Jason has received numerous local, statewide, and national distinctions for advocacy work. Those honors include being named an Emerging LGBT Leader by the Obama White House, Person of the Year by Philadelphia Gay News, and Citizen of the Year by the Neighborhood Club of Bala Cynwyd. Jason has been presented with the inaugural statewide Young Progressive Award from Keystone Progress and received a special annual honor at a spring dinner of the Democratic Committee of Lower Merion and Narberth in 2011. Jason has been named every year to City & State PA’s Pride Power 100 list. Jason has been invited to speak at the United Nations for the LGBT Core Group in 2017, was a United States Fellow to the Schusterman Family Foundation’s global meeting of LGBTQ Jews — 18:22 — in Austria in 2015, and was a selected marcher by the US Park Service for the 50th Anniversary Selma to Montgomery March in Alabama in 2015.

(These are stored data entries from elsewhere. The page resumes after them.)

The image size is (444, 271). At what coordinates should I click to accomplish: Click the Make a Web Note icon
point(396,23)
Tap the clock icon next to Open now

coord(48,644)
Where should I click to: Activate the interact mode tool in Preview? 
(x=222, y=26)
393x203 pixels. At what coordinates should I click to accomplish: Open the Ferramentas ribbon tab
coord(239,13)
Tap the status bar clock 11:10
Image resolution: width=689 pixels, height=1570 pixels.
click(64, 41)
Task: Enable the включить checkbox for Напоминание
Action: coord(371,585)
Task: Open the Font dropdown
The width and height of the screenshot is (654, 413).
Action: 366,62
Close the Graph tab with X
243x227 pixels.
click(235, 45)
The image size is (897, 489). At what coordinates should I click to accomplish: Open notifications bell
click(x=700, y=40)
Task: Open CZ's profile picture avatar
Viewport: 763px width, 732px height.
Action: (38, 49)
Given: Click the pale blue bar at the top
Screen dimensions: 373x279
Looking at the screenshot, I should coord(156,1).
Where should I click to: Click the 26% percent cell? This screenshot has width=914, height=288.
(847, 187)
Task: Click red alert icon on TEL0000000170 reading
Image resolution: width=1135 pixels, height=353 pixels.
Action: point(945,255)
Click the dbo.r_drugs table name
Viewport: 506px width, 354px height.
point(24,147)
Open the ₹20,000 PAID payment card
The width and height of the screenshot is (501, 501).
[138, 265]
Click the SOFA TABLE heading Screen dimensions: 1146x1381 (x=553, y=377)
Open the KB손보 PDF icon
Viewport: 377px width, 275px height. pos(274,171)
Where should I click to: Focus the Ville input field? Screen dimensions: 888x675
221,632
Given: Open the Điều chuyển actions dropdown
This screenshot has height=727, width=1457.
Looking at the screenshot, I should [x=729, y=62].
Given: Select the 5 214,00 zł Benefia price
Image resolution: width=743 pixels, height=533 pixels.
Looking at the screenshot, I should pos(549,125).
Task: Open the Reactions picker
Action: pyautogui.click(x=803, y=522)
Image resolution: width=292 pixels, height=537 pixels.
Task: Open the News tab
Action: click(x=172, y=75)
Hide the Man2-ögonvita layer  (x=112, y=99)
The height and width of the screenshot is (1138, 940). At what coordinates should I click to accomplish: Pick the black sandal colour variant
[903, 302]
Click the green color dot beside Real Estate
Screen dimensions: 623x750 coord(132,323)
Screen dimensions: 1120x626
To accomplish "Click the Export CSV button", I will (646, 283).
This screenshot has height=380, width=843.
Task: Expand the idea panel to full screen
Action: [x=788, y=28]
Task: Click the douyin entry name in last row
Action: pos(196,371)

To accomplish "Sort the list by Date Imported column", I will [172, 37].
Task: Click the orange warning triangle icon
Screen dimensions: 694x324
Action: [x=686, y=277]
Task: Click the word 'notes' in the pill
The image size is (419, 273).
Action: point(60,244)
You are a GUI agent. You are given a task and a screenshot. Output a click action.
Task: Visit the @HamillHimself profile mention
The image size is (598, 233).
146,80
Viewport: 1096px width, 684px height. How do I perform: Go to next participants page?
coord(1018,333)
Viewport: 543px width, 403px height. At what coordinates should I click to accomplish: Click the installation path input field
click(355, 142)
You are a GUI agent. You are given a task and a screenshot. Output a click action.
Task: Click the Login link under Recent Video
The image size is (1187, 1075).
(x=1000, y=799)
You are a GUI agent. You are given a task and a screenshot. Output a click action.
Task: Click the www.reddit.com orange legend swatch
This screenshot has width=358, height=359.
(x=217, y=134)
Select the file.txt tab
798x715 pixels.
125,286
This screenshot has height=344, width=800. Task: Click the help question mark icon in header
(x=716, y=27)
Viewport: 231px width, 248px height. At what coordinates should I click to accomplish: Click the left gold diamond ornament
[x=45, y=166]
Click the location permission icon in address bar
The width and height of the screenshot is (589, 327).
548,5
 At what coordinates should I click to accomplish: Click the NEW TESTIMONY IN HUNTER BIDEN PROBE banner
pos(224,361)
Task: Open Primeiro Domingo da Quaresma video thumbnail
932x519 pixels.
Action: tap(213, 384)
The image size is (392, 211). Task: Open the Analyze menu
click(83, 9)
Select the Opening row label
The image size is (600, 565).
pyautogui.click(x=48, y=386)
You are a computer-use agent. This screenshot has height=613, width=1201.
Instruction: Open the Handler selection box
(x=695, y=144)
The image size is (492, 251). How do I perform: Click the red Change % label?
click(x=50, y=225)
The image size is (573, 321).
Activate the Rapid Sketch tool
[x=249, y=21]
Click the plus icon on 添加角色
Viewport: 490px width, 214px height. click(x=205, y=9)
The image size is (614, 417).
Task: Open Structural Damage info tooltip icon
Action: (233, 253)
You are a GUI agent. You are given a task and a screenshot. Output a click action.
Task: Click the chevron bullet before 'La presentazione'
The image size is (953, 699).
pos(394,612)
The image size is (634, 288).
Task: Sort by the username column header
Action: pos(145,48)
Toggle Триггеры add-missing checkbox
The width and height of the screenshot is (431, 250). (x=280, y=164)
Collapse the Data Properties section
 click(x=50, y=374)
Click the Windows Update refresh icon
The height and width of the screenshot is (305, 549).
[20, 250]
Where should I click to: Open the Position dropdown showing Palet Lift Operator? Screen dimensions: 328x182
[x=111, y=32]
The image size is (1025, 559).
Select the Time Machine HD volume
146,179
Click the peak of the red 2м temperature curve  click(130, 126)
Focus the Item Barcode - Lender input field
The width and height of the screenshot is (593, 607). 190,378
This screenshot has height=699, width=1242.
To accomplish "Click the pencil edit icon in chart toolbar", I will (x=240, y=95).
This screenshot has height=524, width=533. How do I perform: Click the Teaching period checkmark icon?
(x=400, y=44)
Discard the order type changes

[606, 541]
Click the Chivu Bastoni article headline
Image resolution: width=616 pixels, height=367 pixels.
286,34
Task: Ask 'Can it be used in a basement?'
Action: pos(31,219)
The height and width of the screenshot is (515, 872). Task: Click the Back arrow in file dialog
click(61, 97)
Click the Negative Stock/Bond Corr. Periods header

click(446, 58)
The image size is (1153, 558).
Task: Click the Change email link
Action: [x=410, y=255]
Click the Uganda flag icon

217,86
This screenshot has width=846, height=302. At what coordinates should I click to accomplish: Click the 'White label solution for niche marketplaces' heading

Career as a Government Environmental Attorney
Jason persisted in community advocacy work while a full time college, graduate, and law student. Following passage of the Pennsylvania Bar, Jason was hired for his dream job of being a government environmental attorney. For nearly three years Jason counseled a variety of programs at the Department of Environmental Protection from its Southeast Regional Office in Norristown. Jason’s practice focused largely on Air Quality, Waterways & Wetlands, and Environmental Justice. Jason was directly involved in the work to rehaul the state’s Environmental Justice Policy and associated PennEnviroScreen tool. Jason also helped develop the agency’s forms and procedures with compliance on disability access and accommodations. Jason has litigated primarily before the Environmental Hearing Board, the state’s administrative court for environmental matters.
Jason at Home
At home, Jason is in a second term on the board of the Neighborhood Club of Bala Cynwyd, and a member of both the Pennsylvania Bar Association and Montgomery Bar Association.
Jason lives in the College Park section of Bala Cynwyd, less than a mile from where his parents still reside, with a litter of kittens he is fostering as rescues from the neighborhood. In Jason’s free time he enjoys studying Yiddish, vegetable gardening, and Pennsylvania roadtrips. Jason is an avid fan of Groundhog Day and travels to Punxsutawney each year.